| WRITTEN REQUEST |
From the listing below, collect each line that contains the string "sidebar". Match uppercase and lowercase letters precisely.
════════════════════
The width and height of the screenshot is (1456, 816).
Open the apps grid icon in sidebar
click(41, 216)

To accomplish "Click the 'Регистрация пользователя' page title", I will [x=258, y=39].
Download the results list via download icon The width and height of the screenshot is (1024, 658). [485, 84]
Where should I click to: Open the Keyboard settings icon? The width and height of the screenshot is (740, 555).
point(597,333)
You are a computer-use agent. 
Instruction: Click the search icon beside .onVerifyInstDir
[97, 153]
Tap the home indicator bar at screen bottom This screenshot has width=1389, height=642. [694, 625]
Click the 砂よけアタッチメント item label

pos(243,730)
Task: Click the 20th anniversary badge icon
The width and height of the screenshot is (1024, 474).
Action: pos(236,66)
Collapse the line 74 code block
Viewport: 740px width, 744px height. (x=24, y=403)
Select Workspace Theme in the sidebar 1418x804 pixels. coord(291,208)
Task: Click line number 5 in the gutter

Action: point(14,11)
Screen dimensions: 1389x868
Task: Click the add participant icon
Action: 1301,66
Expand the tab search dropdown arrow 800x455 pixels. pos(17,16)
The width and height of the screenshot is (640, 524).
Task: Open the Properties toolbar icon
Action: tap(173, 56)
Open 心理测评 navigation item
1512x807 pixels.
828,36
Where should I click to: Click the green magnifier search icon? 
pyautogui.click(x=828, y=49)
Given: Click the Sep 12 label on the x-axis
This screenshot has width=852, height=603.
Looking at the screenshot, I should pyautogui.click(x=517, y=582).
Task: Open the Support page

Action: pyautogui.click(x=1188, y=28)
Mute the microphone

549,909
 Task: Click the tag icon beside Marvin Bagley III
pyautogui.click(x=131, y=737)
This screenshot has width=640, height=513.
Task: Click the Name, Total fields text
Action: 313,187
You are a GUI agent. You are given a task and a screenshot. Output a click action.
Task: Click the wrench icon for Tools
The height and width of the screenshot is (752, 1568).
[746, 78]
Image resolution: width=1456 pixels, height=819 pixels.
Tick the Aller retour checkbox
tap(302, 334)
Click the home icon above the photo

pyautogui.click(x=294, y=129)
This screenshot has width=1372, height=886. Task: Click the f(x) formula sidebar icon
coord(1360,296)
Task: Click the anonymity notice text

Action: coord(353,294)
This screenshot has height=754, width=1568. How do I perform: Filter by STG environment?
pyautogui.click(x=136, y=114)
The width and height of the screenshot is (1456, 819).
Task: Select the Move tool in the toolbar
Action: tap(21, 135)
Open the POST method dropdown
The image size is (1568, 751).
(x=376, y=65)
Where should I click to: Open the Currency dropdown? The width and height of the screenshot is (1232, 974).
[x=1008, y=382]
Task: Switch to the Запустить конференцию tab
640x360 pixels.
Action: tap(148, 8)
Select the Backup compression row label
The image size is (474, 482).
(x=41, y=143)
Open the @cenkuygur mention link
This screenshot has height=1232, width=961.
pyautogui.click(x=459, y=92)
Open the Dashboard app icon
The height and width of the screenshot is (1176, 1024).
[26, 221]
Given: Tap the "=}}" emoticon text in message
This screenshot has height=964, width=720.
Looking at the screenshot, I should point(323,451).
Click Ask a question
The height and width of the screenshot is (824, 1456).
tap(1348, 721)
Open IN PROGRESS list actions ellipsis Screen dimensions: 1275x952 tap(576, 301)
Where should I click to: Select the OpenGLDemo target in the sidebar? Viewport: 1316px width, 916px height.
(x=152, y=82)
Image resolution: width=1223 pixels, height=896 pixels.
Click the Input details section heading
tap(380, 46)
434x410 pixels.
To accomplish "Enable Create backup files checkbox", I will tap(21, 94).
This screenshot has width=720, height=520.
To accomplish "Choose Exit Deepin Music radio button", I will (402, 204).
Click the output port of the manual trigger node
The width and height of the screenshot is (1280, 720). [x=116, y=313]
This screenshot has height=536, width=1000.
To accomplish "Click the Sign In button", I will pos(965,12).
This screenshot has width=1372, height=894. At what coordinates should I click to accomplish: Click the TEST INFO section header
════════════════════
| TASK RESPONSE |
Open the apps grid icon in sidebar
Select Workspace Theme in the sidebar 1418x804 pixels. coord(291,208)
This screenshot has width=1372, height=886. Task: Click the f(x) formula sidebar icon
Where should I click to: Select the OpenGLDemo target in the sidebar? Viewport: 1316px width, 916px height.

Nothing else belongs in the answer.